Raby (/ˈreɪbi/) is a hamlet in the Wirral district of Merseyside, England. It is on the Wirral Peninsula, in the Clatterbridge Ward. The settlement is within the parliamentary constituency of Wirral South. Raby is a former civil parish, but since 1974 has been directly administered by Wirral Council

Raby is close to Merseyside's boundary with Cheshire and is around 4 km North East of Neston and 5 km South West of Bebington. The hamlet of Raby Mere is 3.6 km to the east.
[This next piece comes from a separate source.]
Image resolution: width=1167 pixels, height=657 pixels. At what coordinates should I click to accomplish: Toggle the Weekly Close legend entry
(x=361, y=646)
At the time of the United Kingdom Census 2001, Raby had a total population of 100.

==Geography==
Raby is in the central part of the Wirral Peninsula, approximately 12.5 km south-south-east of the Irish Sea at Leasowe Lighthouse, 3.5 km east-north-east of the Dee Estuary at Parkgate and about 5.5 km west of the River Mersey at Eastham. The hamlet is situated at around 50 m above sea level.

==History==
The name Raby is of Viking origin, derived from the Old Norse Ra-byr, meaning 'boundary settlement'. It is believed to be so named because it lay close to the 10th- and 11th-century border between the Norse colony in Wirral to the north, centred on Thingwall, and Anglo-Saxon Mercia to the south. It was part of the Wirral Hundred.

Raby was formerly a township in the parish of Neston and the county palatine of Chester. From 1866 Raby was a civil parish in its own right. In 1933 the parish was incorporated into the urban district of Bebington and was thereafter administered as part of that town (which became a municipal borough in 1937). The civil parish continued to exist until 1974, but as an urban parish with no parish council. The parish had a population of 131 in 1801, 195 in 1851, 350 in 1901 and 308 in 1951.
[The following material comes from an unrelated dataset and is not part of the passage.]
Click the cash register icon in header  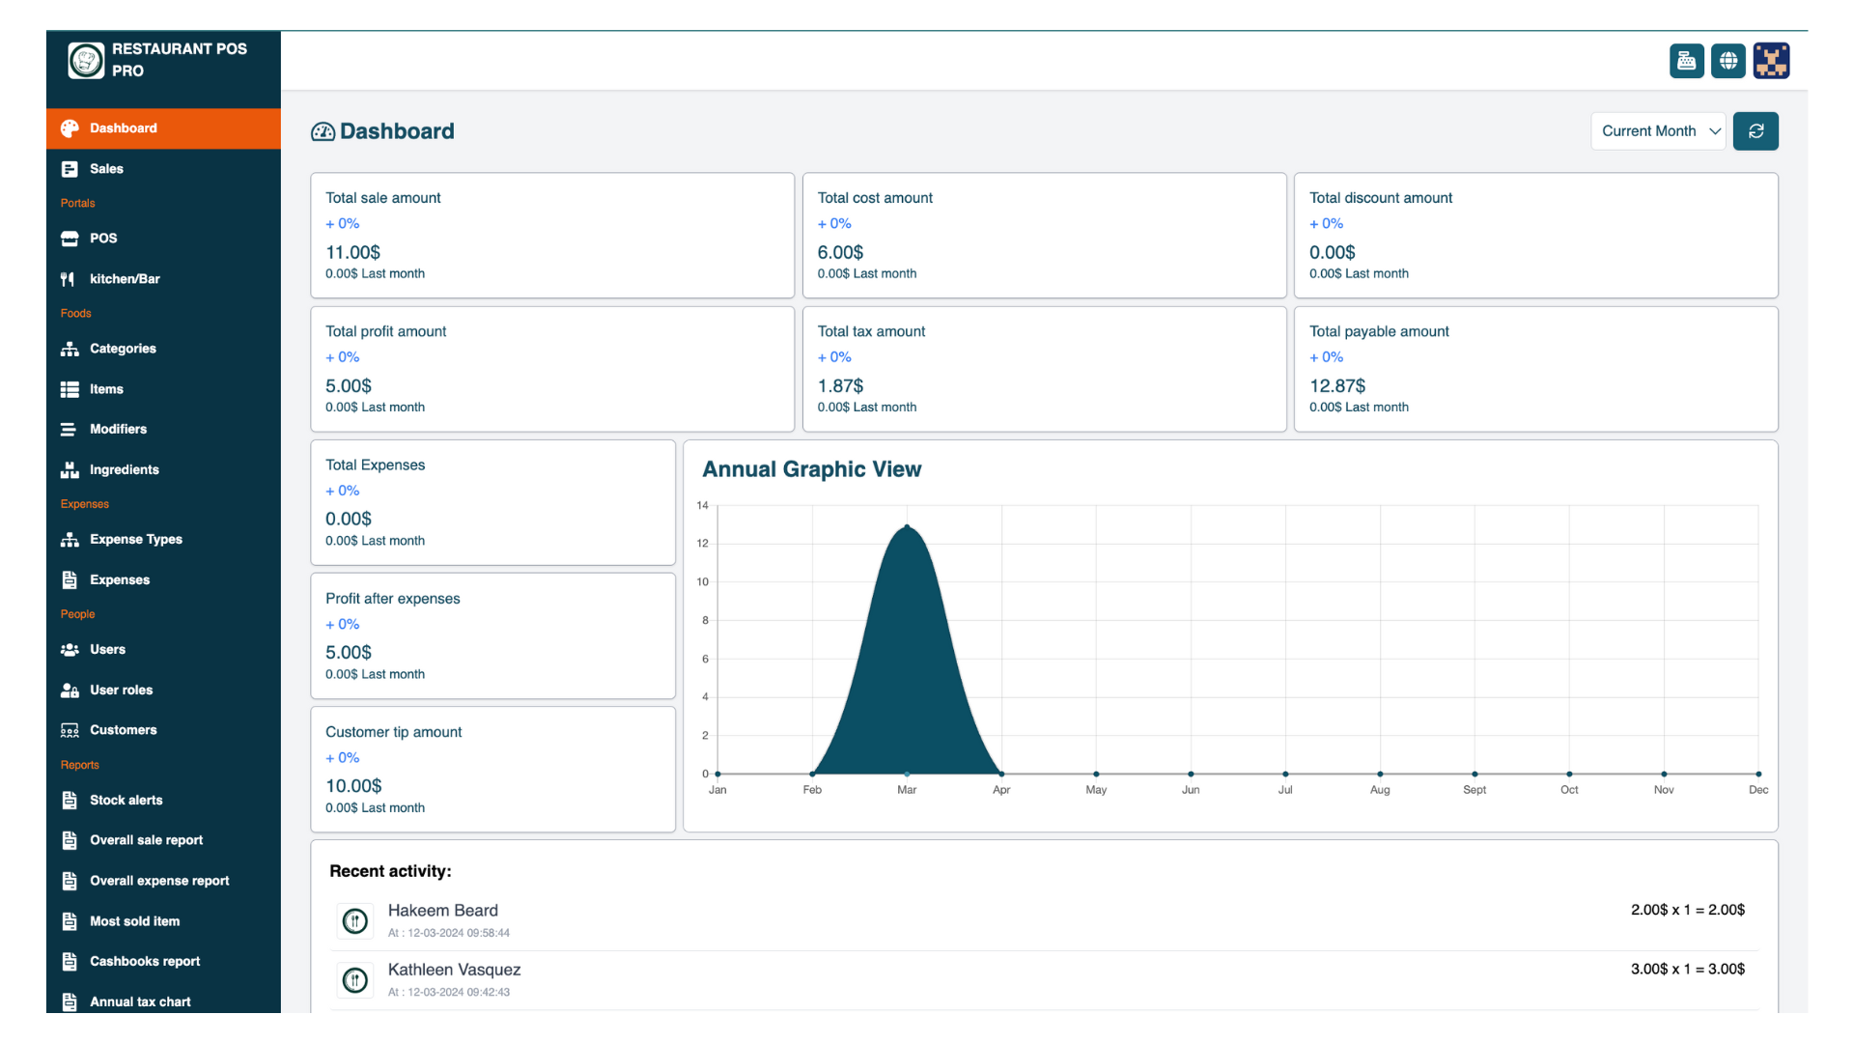click(1686, 61)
The borough of Bebington was abolished in 1974 under the Local Government Act 1972 and was incorporated into the new metropolitan borough of Wirral and Merseyside. No successor parish was created for the former borough and Raby is therefore directly administered by Wirral Council.

==Community==
Raby is a rural community, comprising a few houses, two farms and an old, thatched public house, the 'Wheatsheaf', which is well known in the locality.
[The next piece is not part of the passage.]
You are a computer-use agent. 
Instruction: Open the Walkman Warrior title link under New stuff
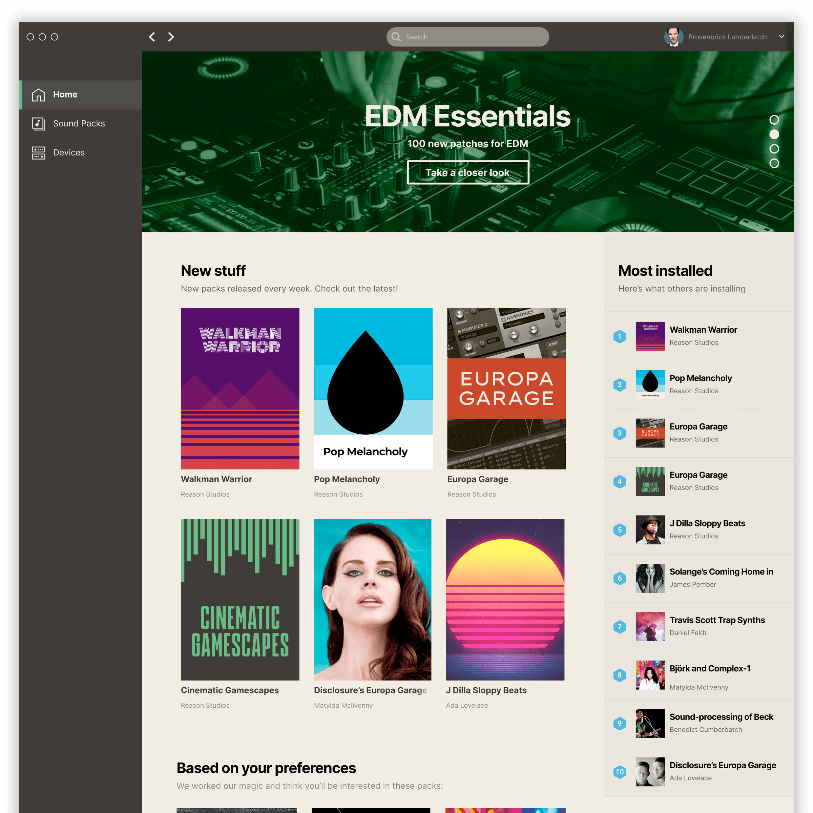coord(216,479)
Raby, along with the neighbouring villages of Brimstage and Thornton Hough, are within an Area of Special Landscape Value, a protective designation to preserve the character and appearance of the area. This is part of the Wirral Unitary Development Plan of the Metropolitan Borough of Wirral.

The parish church is All Saints Church, Thornton Hough. The local primary school is Thornton Hough Primary.

==Transport==
===Road===
Raby is accessible from the A540 to the south-west, the B5151 to the east and the B5136 to the north.

===Bus===
Services operating in the Raby Area as of 2015:

| Number | Route | Operator | Days of operation |
|---|---|---|---|
| 85 | Clatterbridge Hospital - Heswall | Avon Buses | Monday - Saturday |

===Rail===
The nearest station to Raby is Bromborough railway station, about 3.5 km to the east. This station is on the Wirral Line of the Merseyrail network, with frequent services to Liverpool, Chester and Ellesmere Port.

==See also==
- Listed buildings in Raby, Merseyside

==Bibliography==
- Mortimer, William Williams (1847). "The History of the Hundred of Wirral"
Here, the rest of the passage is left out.